Covid-19: Limited vaccination success after antibody therapy
In a groundbreaking study, researchers at Inselspital, the Bern University Hospital and the University of Bern investigated the effect of mRNA vaccines in patients following antibody therapy. In this exceptionally vulnerable patient group, the immune system’s vaccine response is significantly reduced after anti-CD20 treatment. At the same time, however, the researchers have demonstrated ways to optimize the vaccine protection, at least in parts of this particularly at-risk group.
Antibody therapy for the treatment of certain autoimmune diseases (e.g. rheumatoid arthritis), some types of B-cell cancers (e.g non-Hodgkin’s lymphoma) and certain kidney transplants uses drugs that are effective against the surface antigen CD20 on B cells.

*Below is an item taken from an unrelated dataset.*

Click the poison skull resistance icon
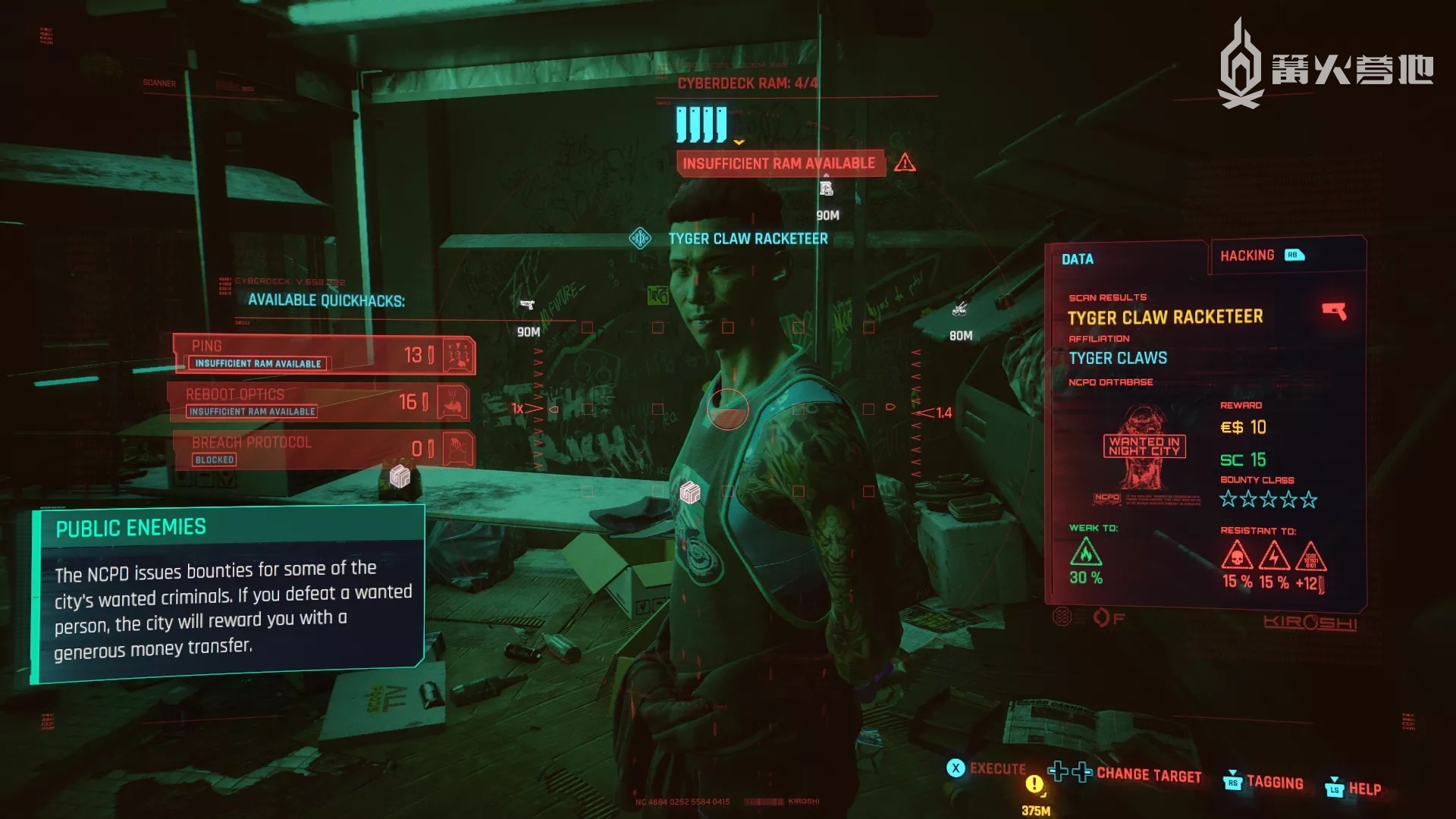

For instance, this anti-CD20 therapy can be used to specifically inhibit or target B cells while sparing hematopoietic stem cells. Worldwide, several million patients are treated with these drugs each year. It was already known that individuals with diseases requiring anti-CD20 therapy form a risk group for severe COVID-19 trajectories. Based on the presence of antibodies against SARS-CoV-2-spike-protein in the blood, the study has now addressed the question of how effectively an mRNA vaccination can protect this at-risk group against COVID-19. The antibodies detected generally correlate well with the ability to neutralize SARS-CoV2 and are therefore used as a measure to predict vaccination success.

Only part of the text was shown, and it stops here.